A recomendação foi expedida em outubro do ano passado. No documento, o MPF alertava para a ausência de consulta prévia à comunidade caiçara que há mais de 100 anos exerce atividades de subsistência nas praias locais e que poderia ser diretamente afetada pela exploração comercial indicada no edital 02/2020 da SAP/Mapa. Normas nacionais e compromissos internacionais assumidos pelo Brasil asseguram que povos tradicionais suscetíveis aos efeitos de medidas legislativas e administrativas sejam ouvidos a respeito de sua implementação.
Além de desrespeitar essa obrigação, a SAP/Mapa passou por cima dos órgãos ambientais ao lançar o edital sem consultá-los sobre os impactos que a cessão dos espaços traria. A prática da aquicultura poderia colocar em risco a Área de Proteção Ambiental (APA) Marinha do Litoral Norte de São Paulo, gerida pela Fundação Florestal, e cujo plano de manejo está em fase de conclusão. A unidade tem elevada importância biológica e é estratégica para a preservação da biodiversidade brasileira, situando-se na confluência de três dos cinco ecossistemas considerados patrimônios nacionais na Constituição Federal: a Mata Atlântica, a Serra do Mar e a Zona Costeira.
A Secretaria de Patrimônio da União (SPU), outra destinatária da recomendação, também manifestou o acatamento integral dos pedidos do MPF. Segundo o compromisso assumido pelo órgão, a regularização de qualquer cessão de áreas marinhas para a implementação de atividades econômicas como as previstas no edital 02/2020 somente poderá ser realizada após a SAP/Mapa demonstrar a realização das consultas prévias indicadas.

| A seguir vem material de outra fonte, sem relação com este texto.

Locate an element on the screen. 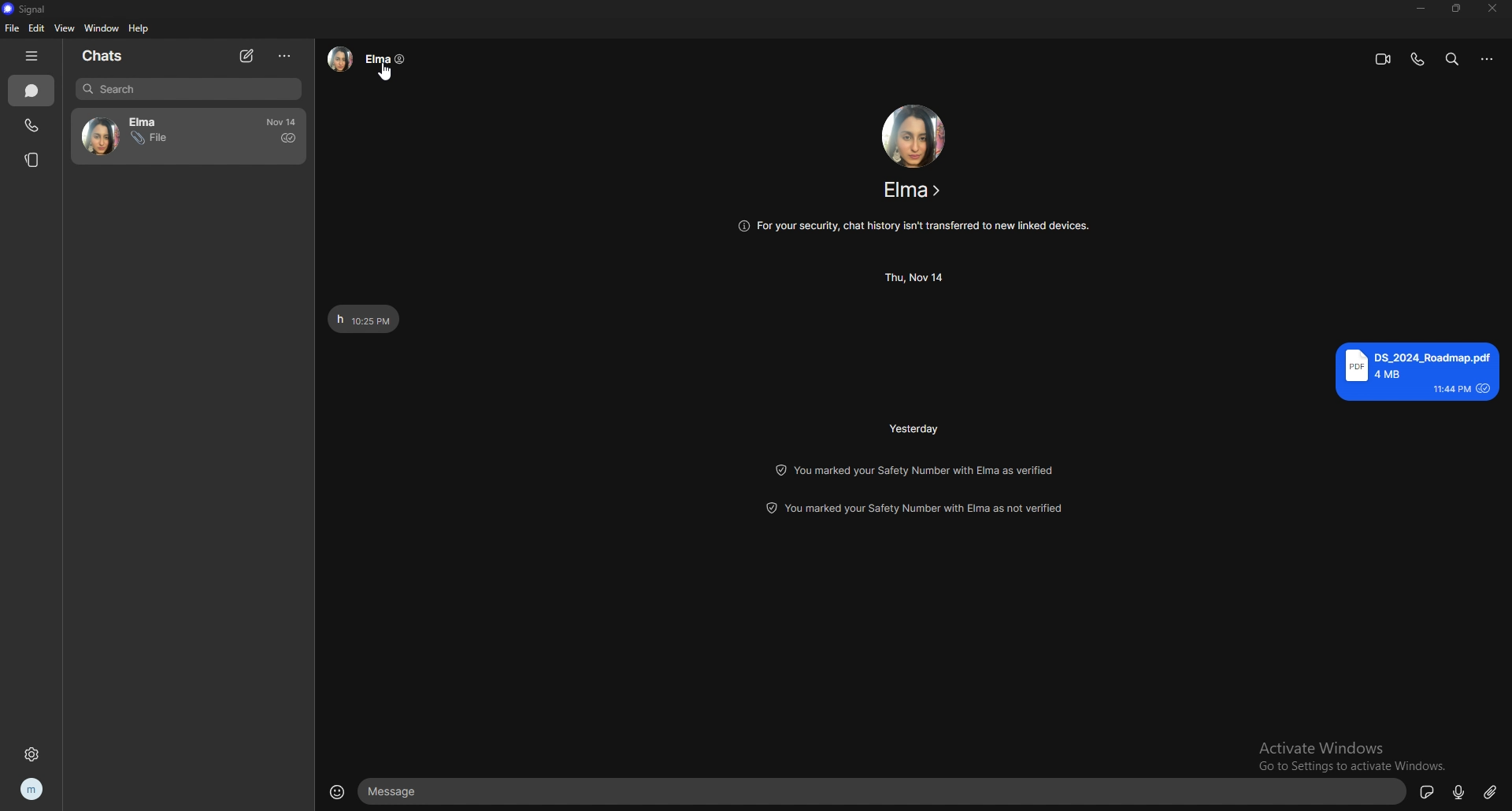  chat is located at coordinates (146, 136).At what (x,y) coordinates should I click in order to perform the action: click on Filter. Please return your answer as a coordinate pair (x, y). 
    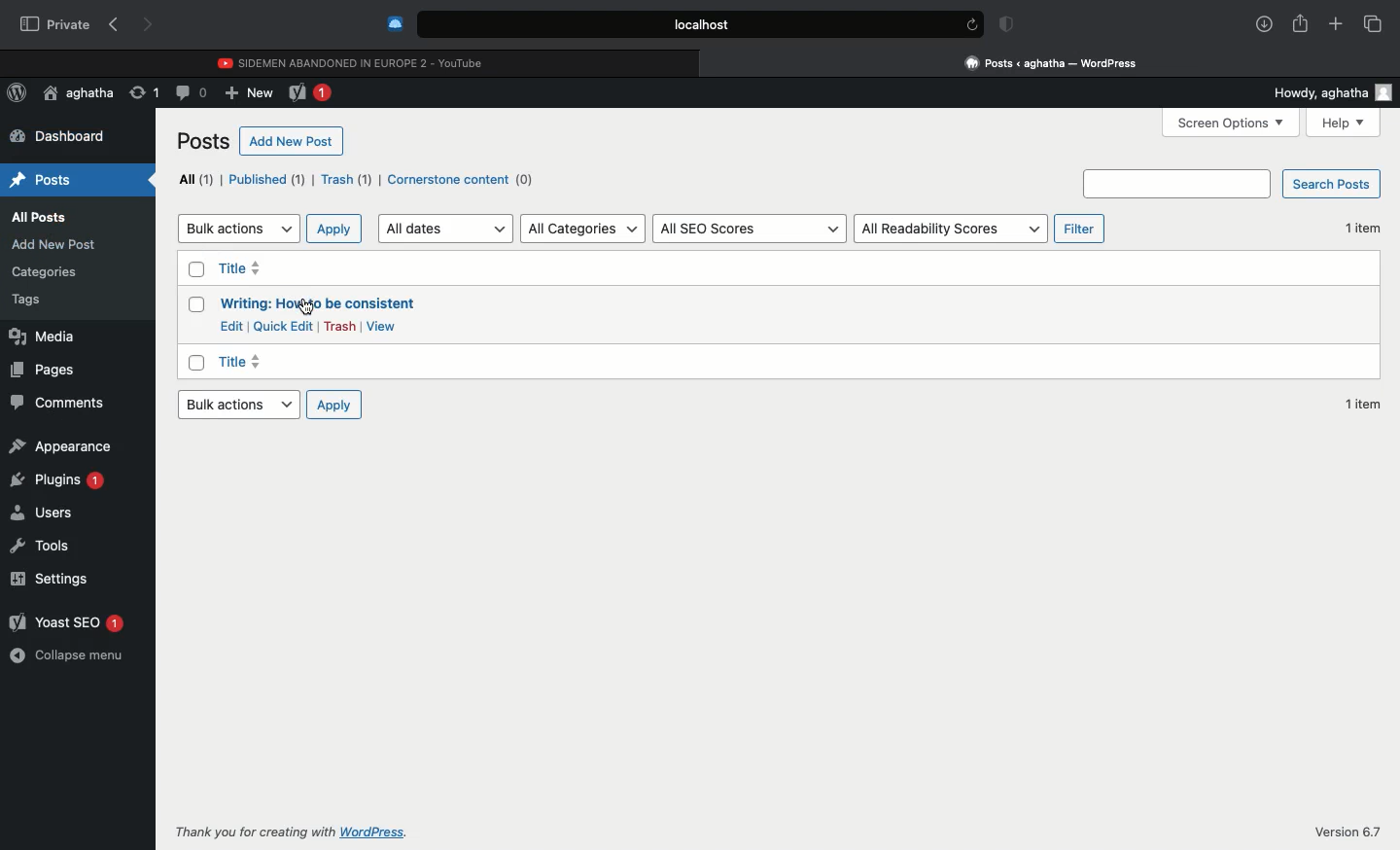
    Looking at the image, I should click on (1080, 228).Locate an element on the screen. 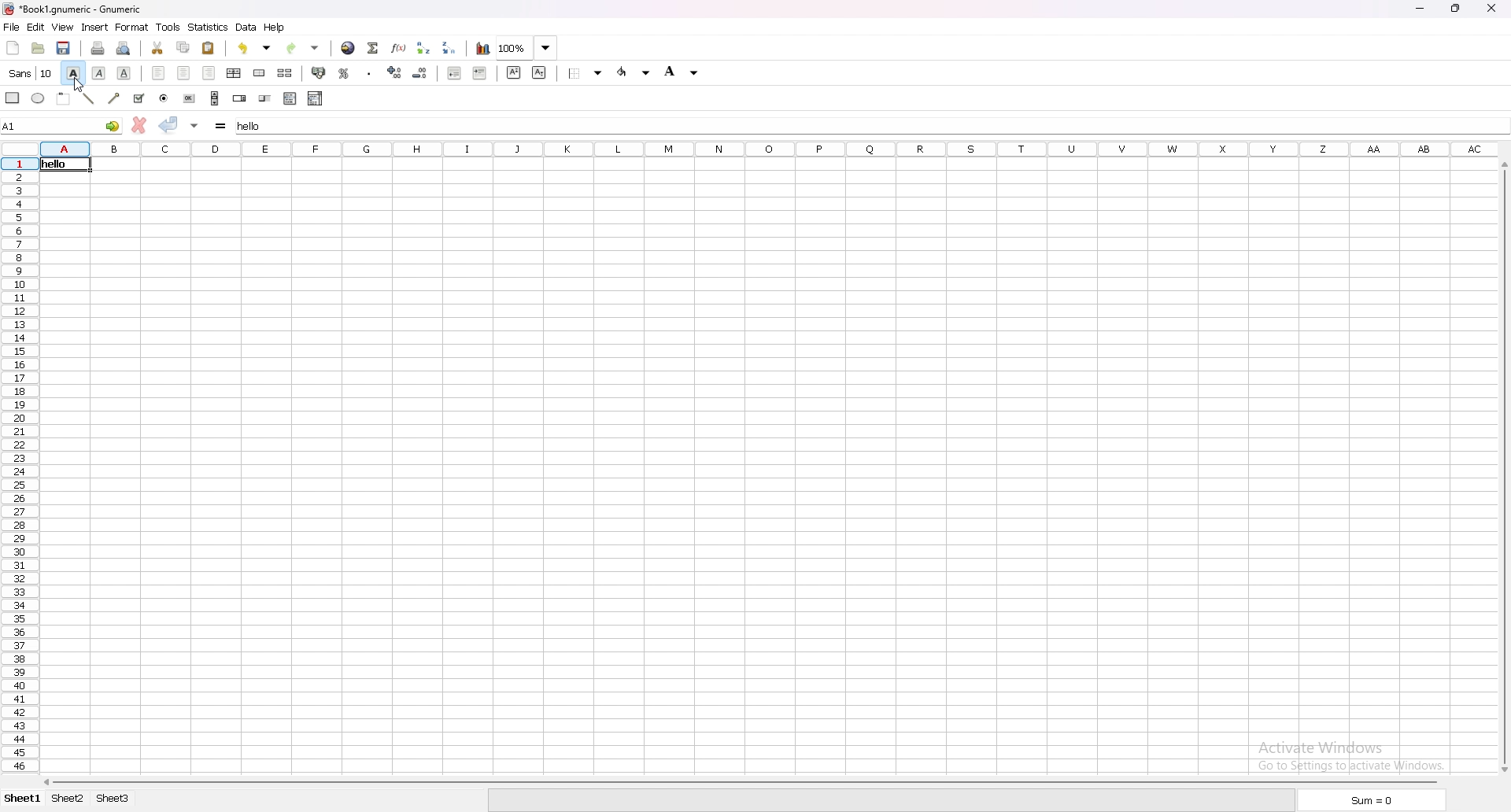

O MPF destaca que a conservação ambiental é compatível com a existência dos grupos tradicionais na região e que a APA Marinha Litoral Norte reconhece a presença deles e suas práticas sustentáveis de subsistência. “A consulta prévia às comunidades que fazem uso tradicional das áreas a serem cedidas, bem como à Área de Proteção Ambiental Marinha do Litoral Norte, é fundamental para que se garanta o desenvolvimento sustentável, com respeito ao modo de vida e aos recursos ambientais necessários à subsistência das comunidades caiçaras e à preservação do sensível e relevante ecossistema da Zona Costeira”, afirmou a procuradora da República Maria Rezende Capucci, autora da recomendação do MPF.